Setting Hadoop in a distributed cluster environment

Hadoop deployment includes a HDFS deployment, a single job tracker, and multiple TaskTrackers. In the preceding recipe, Setting up HDFS, we discussed the HDFS deployment. For the Hadoop setup, we need to configure JobTrackers and TaskTrackers and then specify the TaskTrackers in the HADOOP_HOME/conf/slaves file. When we start the JobTracker, it will start the TaskTracker nodes. The following diagram illustrates a Hadoop deployment:

Setting Hadoop in a distributed cluster environment

Getting ready

You may follow this recipe either using a single machine or multiple machines. If you are using multiple machines, you should choose one machine as the master node where you will run the HDFS NameNode and the JobTracker. If you are using a single machine, use it as both the master node as well as a slave node.
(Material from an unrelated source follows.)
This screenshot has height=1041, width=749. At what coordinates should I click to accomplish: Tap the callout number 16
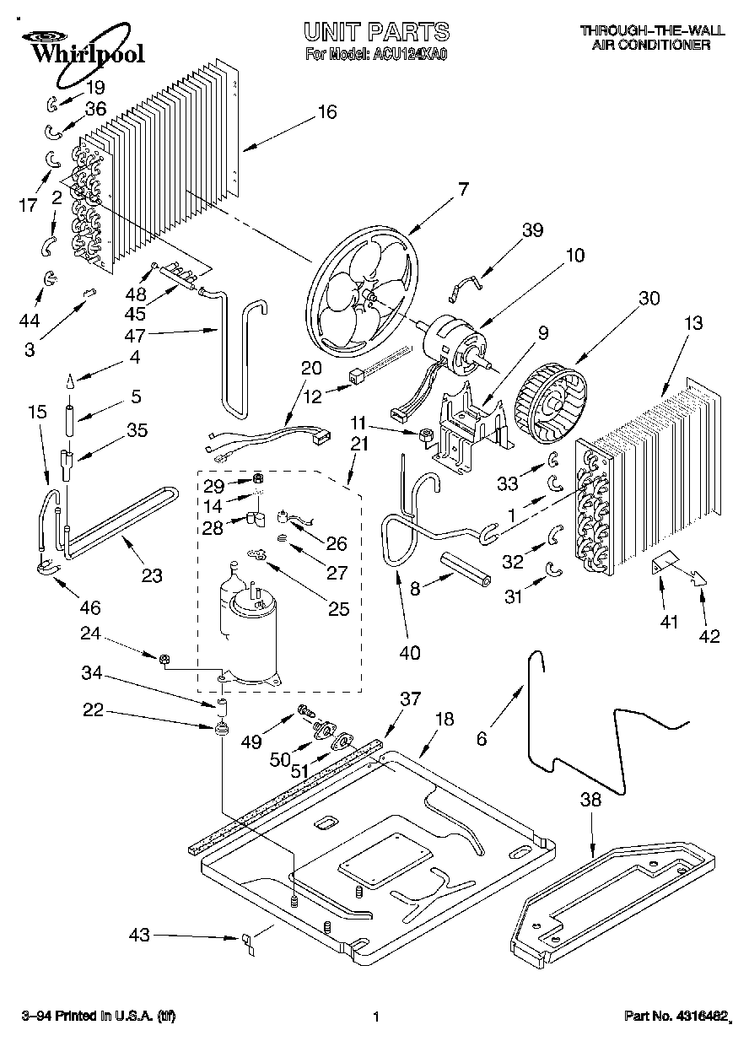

  1. Install Java in all machines that will be used to set up Hadoop.
  2. If you are using Windows machines, first install Cygwin and SSH server in each machine. The link http://pigtail.net/LRP/printsrv/cygwin-sshd.html provides step-by-step instructions.

How to do it...

Let us set up Hadoop by setting up the JobTracker and TaskTrackers.

  1. In each machine, create a directory for Hadoop data. Let's call this directory HADOOP_DATA_DIR. Then create three directories, HADOOP_DATA_DIR/data, HADOOP_DATA_DIR/local, and HADOOP_DATA_DIR/name.
  2. Set up SSH keys to all machines so that we can log in to all from the master node. The Setting up HDFS recipe describes the SSH setup in detail.
  3. Unzip the Hadoop distribution at the same location in all machines using the >tar -zxvf hadoop-1.x.x.tar.gz command. You can use any of the Hadoop 1.0 branch distributions.
  4. In all machines, edit the HADOOP_HOME/conf/hadoop-env.sh file by uncommenting the JAVA_HOME line and point it to your local Java installation. For example, if Java is in /opt/jdk1.6, change the JAVA_HOME line to export JAVA_HOME=/opt/jdk1.6.
  5. Place the IP address of the node used as the master (for running JobTracker and NameNode) in HADOOP_HOME/conf/masters in a single line. If you are doing a single-node deployment, leave the current value, localhost, as it is.
    209.126.198.72
  6. Place the IP addresses of all slave nodes in the HADOOP_HOME/conf/slaves file, each in a separate line.
    209.126.198.72
    209.126.198.71
  7. Inside each node's HADOOP_HOME/conf directory, add the following to the core-site.xml, hdfs-site.xml and mapred-site.xml. Before adding the configurations, replace the MASTER_NODE with the IP of the master node and HADOOP_DATA_DIR with the directory you created in the first step.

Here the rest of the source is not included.